First used in Warhammer Fantasy Roleplay, a Death & Dismemberment table is essentially a big list of nasty wounds that you roll on when you take a hit while at 0 HP. They have a lot of knobs to turn in terms how the results are calculated, how specific vs general the results are, and how gory it is, but the general upshot is that a Death & Dismemberment table secretly *increases* player survivability (compared to death at 0 HP anyway) while making combat *feel* nastier and deadlier. It also introduces long-term or permanent injuries, which can set a game's tone and introduce complications into the paradigm of "surviving PCs get stronger over time”.  Characters are likely to accumulate scars and wounds that can lead to them feeling grizzled and tired as well as dangerous and capable. A really bad wound can also lead to character retirement rather than death, which can add a lot of interest to a campaign as former PCs become friends, allies, or simply local color to the world.


So far, so good. However, I’ve never been fully satisfied with a death & dismemberment table outside of a Warhammer game. They’re honestly hard to write: part of the appeal of the mechanic is having a big chart of gruesome wounds that a player can tensely roll on after taking a bad hit, but the more specific the table is the longer it becomes. Rules for differentiating various shades of injury to various parts of the body compound (assuming your plan isn’t to give up and leave it all entirely to improvisation). You can write a good general purpose one and then think “but what about bludgeoning weapons?” or “surely fire will need its own table” and before you realize it you’re buried in charts, all minutely detailing bad things happening to bodies, wondering where it all went wrong.

The reason this works for Warhammer, by the way, is that they’ve leaned into it. That’s Right, the chapter on combat has 15 pages of critical hits, welcome to the Grim Darkness son. That kind of grotty maximalism feels at home in WHFRP and 40k, but it can be jarring in a more streamlined rule set.

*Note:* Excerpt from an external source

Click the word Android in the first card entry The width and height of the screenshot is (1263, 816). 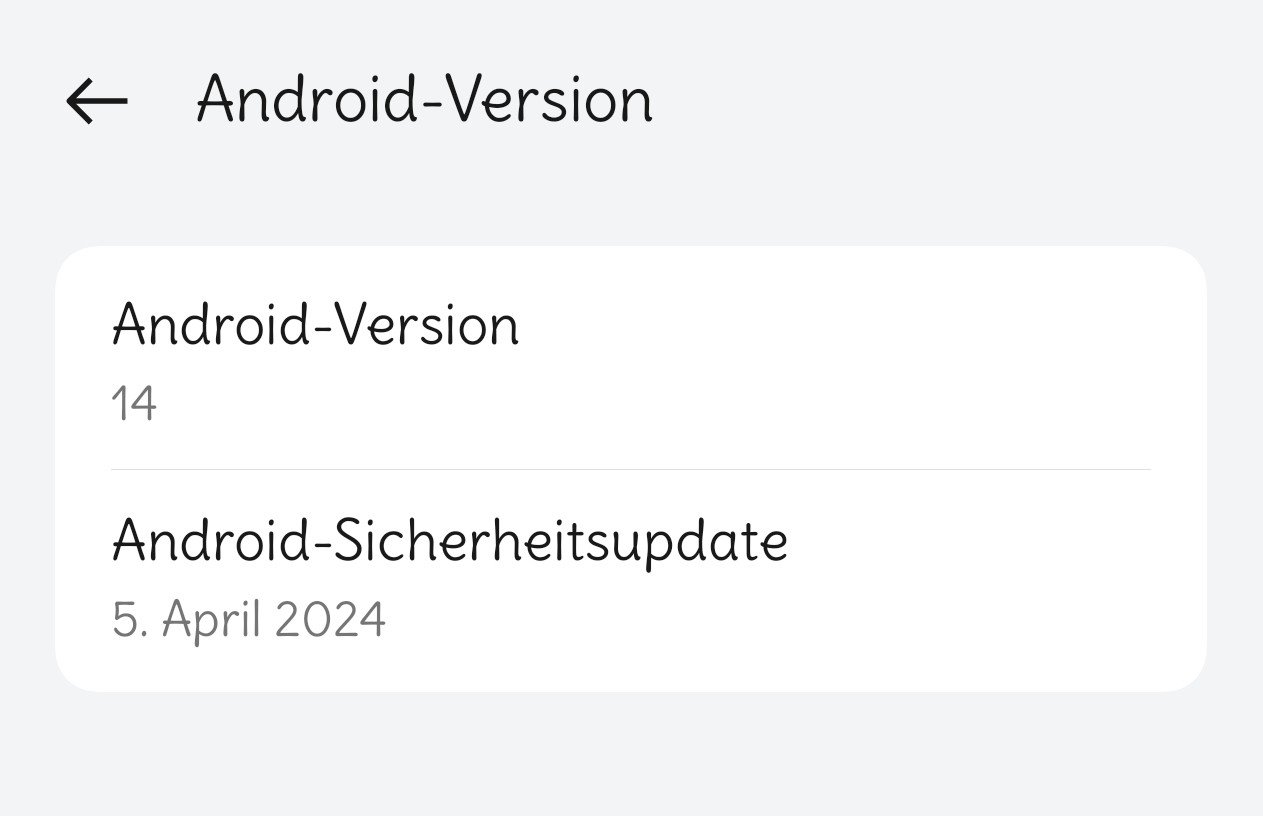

So I find myself exploring ways of getting the effects of a good Death & Dismemberment table without the downsides and page count. The injury system in my Hogwarts game is one such attempt. The one below was written with the GLOG in mind (Lair of the Lamb version), which means that you could bolt it on to your B/X of choice without too much trouble.

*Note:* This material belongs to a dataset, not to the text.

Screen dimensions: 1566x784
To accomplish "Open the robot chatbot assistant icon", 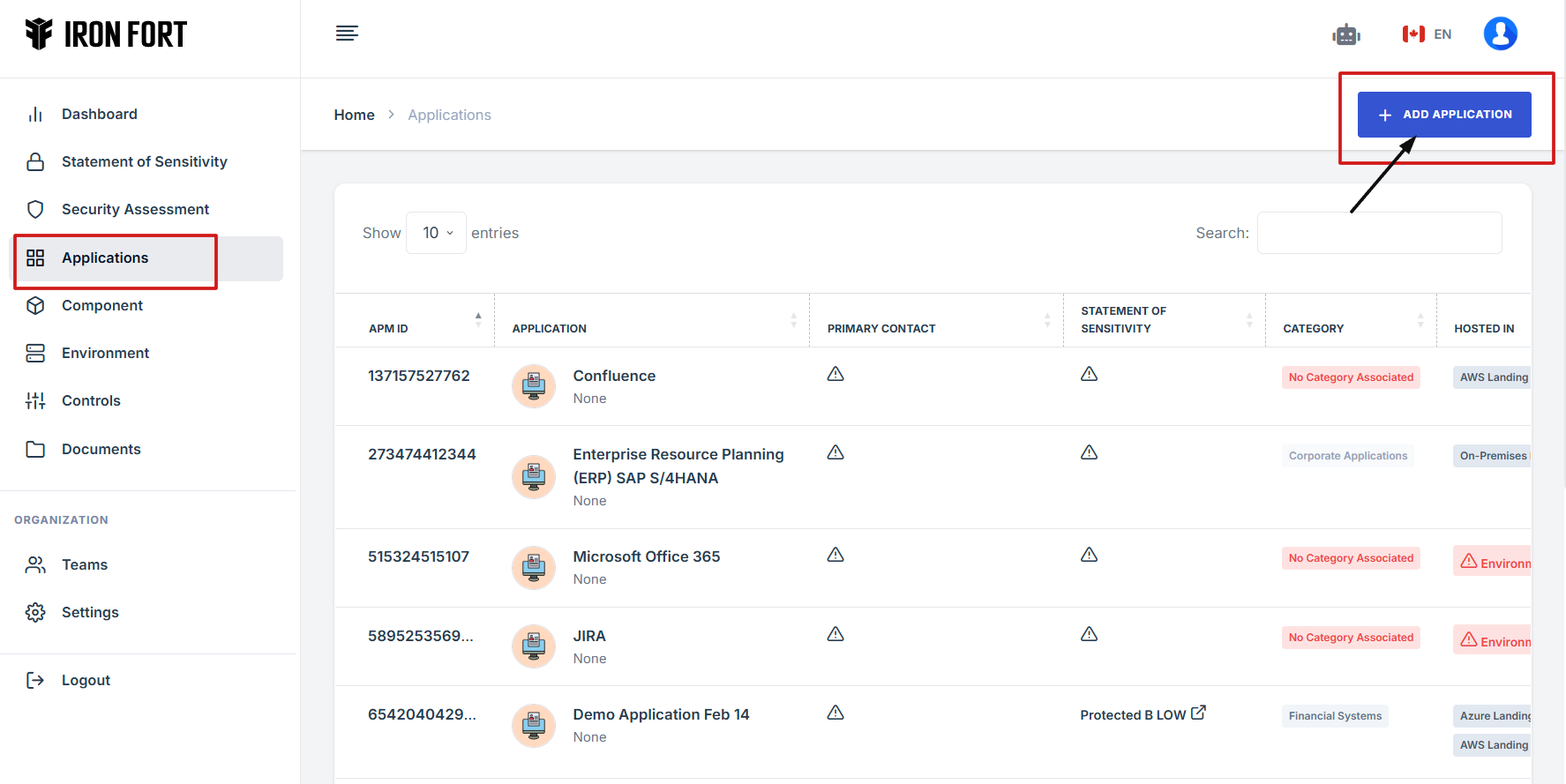I will pos(1345,34).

Damage and Dying: Down, Out, Dead

HP represents your ability to mitigate bodily harm. When you run out of HP you start taking Wounds.

 

Whenever you take damage while at 0 HP, you instead gain a Wound Die – a d6 – and roll all of your accumulated Wound Dice. 

  • If the result is 6+, you are Down 

  • If the result is 9+, you are Out

  • If the result is 12+, you are Dead

 

Each additional Wound taken while at 0 HP gives you +1 Wound Dice.

 

When you’re Down, you’re off your feet and badly injured. You can choose to lay low, and you’ll be safe as long as nothing else attacks you. If you take an action while you’re Down, roll your Wound Dice after you complete it. If you roll 6+ while you’re Down, you get an additional Wound Die as you aggravate your injury.


When you’re Out, you’re unconscious. If you are dealt further damage while you’re Out, you die.


Healing

Resting restores HP at the usual rate for your system, while Wounds clear at the rate of 1/week. 

Magical healing restores [Dice] Wounds and [Sum] HP. So a Cure Light Wounds spell removes 1 Wound Die and restores 1d6+1 HP.